There are a few infinite things in the universe: greed, love and the elite’s ability and desire to protect the status quo. Giving Sidney Fox the trial that he deserves, Sidney Fox’s Crime speaks to Glenn Chandler’s talent of finding niche moments in history that we would not find in our textbooks, and bringing them into the light of day.
Timeless in its own right, this show is one that many true-crime fans will enjoy
Told through a series of flashbacks, the play relates the memories of Sidney Fox (Sebastian Calvert) and his relationship with his mother, Rosaline (Amanda Bailey) as he attempts to persuade his barrister, James D. Cassels (Mark Curry) that he is not guilty of matricide. It is well-establised in the period through the precise stage management of Joel Kendall, the eye-catching set and costumes designs of David Shields and the dance sequences by choreographer Carole Todd.
Thoroughly minimalist in every way, Sidney Fox’s Crime constantly asks us to think and question everything that we see and hear. Chandler bombards us with constant information, recreating the interactions between Sidney and his barrister, but at every moment we are encouraged to interpret the case ourselves, finding a dichotomy between what we may concentrate on and what Sidney’s barrister does. Chandler’s decision to make Rosaline a constant presence instead of sending her on and offstage lends itself to the seamlessness and minimalistic aspects of the production. This means we are not distracted from the rest of the action as we move between Sidney’s present and his memory, transitions enhanced by subtle shifts in lighting and projections courtesy of Joseph Ed Thomas and Paul Gavin, lighting and sound designers respectively. Whilst the fallibility of memory is not discussed or utilised in this work, when you take it into account, there is an invitation of scepticism, especially whenever Calvert says ‘I don’t remember’ or acts suspiciously nervous. Chandler shows us what he thinks happened in history, and due to the way that he has presented these characters, we are inclined to trust him, as there does not seem another plausible explanation.
Dominating the framework of the action, we see everything through Sydney Fox's eyes, and Calvert proves that he is a trustworthy narrator, grasping the essence of the character. The sheer magnitude of his performance is incredible and within it we can see Fox's vulnerability hiding behind the bragging of his various exploits, as he is not given proper time to mourn his mother. His variations of performance reach their height immediately after the verdict, as he lets go of everything that he has been trying to hold in. These scenes speak to the heart of the play; that those in charge will protect their own and the way things are done and to hell with all else; a timeless message, as from our own context the same kinds of people who condemned Fox are still in charge now.
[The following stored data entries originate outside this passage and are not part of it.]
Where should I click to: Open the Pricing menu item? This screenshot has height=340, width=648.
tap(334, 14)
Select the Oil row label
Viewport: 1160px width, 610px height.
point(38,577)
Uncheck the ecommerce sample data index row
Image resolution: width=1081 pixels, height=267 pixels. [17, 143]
Calvert invites us to trust him, which we do without a second thought because of the way he presents himself. His manner of dress is dapper but in a way that seems like dress-up and his boastfulness of his crimes appears like schoolboy one-up-manship both lending to the overall youthfulness and endearment of his character.
Bailey’s performance as Rosaline Fox is richly nuanced. Fun and doting, she hovers over the action, taking Calvert in and out as she pleases. Her physicality is particularly praiseworthy as she gradually shows Rosaline’s decline over the course of time with the odd flash of fear or hesitation that informs her performance and invites analysis. Even when the action is not concentrated around her, Bailey draws us in and her constant presence onstage is indicative of the large role she plays in Sidney’s life. You can’t help but watch her, and she truly brings Rosaline to life.
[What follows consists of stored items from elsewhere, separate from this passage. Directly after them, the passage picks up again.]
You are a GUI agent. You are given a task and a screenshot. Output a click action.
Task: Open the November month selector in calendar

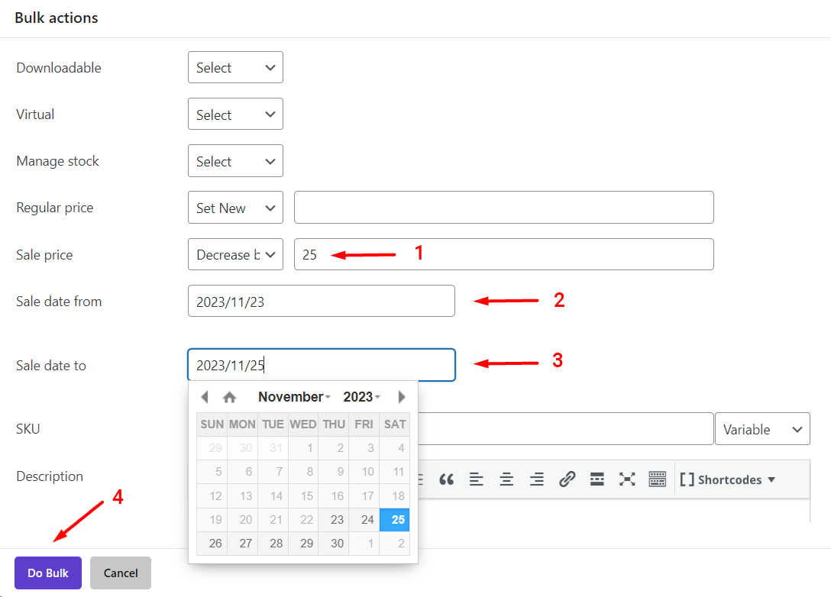point(294,397)
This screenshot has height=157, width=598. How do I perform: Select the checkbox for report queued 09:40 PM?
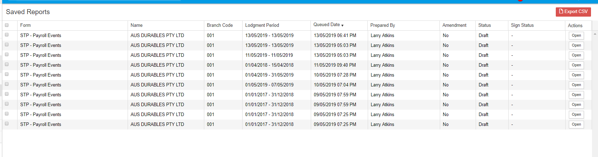tap(7, 65)
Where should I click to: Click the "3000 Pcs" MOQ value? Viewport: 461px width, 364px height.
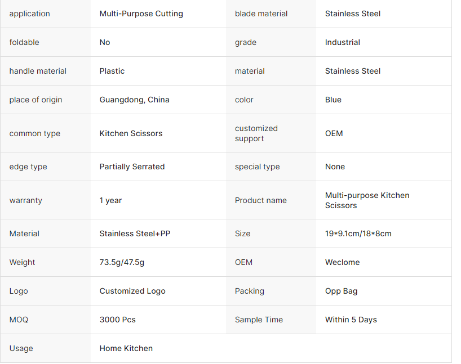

As Cassels, Curry embodies the establishment, stiff upper lip and all. He tricks us into believing in him, in the law, in the way things are supposed to work, and that is where he excels, because we want to believe him; we want the happy ending and hope that he promises. Curry is a softer characterisation of the establishment in his jaded and witty performance. His fourth wall break to the audience, whilst it seems like a lawyer tactic, does not create enough doubt to prove to us that Sidney is innocent. In this Curry gives a clever performance.
Timeless in its own right, this show is one that many true-crime fans will enjoy. Incredibly thought-provoking throughout, it is impossible not to try and work out what happened. Something you will not find in your textbooks, this is a moment in British criminal history that more people should know about. A critique of the practices of the establishment past and present, Sidney’s Fox’s Crime is a call to action and the dose of reality that we need.